St. Clair said organizations should adopt lock files for all projects and implement processes to ensure they aren’t installing releases that are very new (in other words, releases that are days or even hours old).
“By locking in place current dependencies. and also decreasing the frequency at which such dependencies are ‘unlocked’ for updating, it greatly reduces the chance of falling victim during the window of time between a malicious package being released and when it’s eventually discovered and removed from the registry,” she said.
In addition to those security posture recommendations, she added that there are software solutions that help protect open source users against these sorts of software supply chain attacks.
These solutions scan new open source releases and perform dozens of tests to assess the likelihood that the package/release is malicious. They integrate with package managers to block downloads and installations of the packages before they have any chance to exploit systems.
“Use software that can analyze package releases to find vulnerabilities and quality problems before they’re used,” she said. “These solutions are designed for exception-based alerting that doesn’t interfere with developers’ work.”
Best Practices for npm Security
St. Clair said other security best practices included updating only when your security team is confident about the content, always tracking changes, being aware of the environment and running continuous integration (CI) in isolated stages.
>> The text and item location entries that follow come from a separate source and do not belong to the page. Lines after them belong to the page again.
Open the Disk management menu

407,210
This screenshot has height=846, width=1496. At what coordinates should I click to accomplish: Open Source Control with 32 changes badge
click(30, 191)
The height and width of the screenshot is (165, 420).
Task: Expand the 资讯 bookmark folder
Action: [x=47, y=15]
“It’s also important to create a security flow that matches your organization profile and take care of the entire software development life cycle,” she added.
Malicious packages on npm can also impact the software supply chain, with adversaries shifting their attacks upstream by infecting existing components that are then distributed downstream and installed potentially millions of times.
The report also found Friday, Saturday and Sunday were the most popular days for attackers to release malicious software.
“This has only just begun,” St. Clair warned. “Generally speaking, these attacks will get more sophisticated with more of them targeting sensitive data as opposed to just listening or conducting reconnaissance.”
She added that some time ago, the primary attack vector attackers used was phishing emails which then led to web browsing, which is still a mainstay.
“Fast-forward to today: Threat actors are constantly finding new avenues to infiltrate a company’s system, with attacks against the application layer becoming many enterprises’ most feared attack vector,” she said.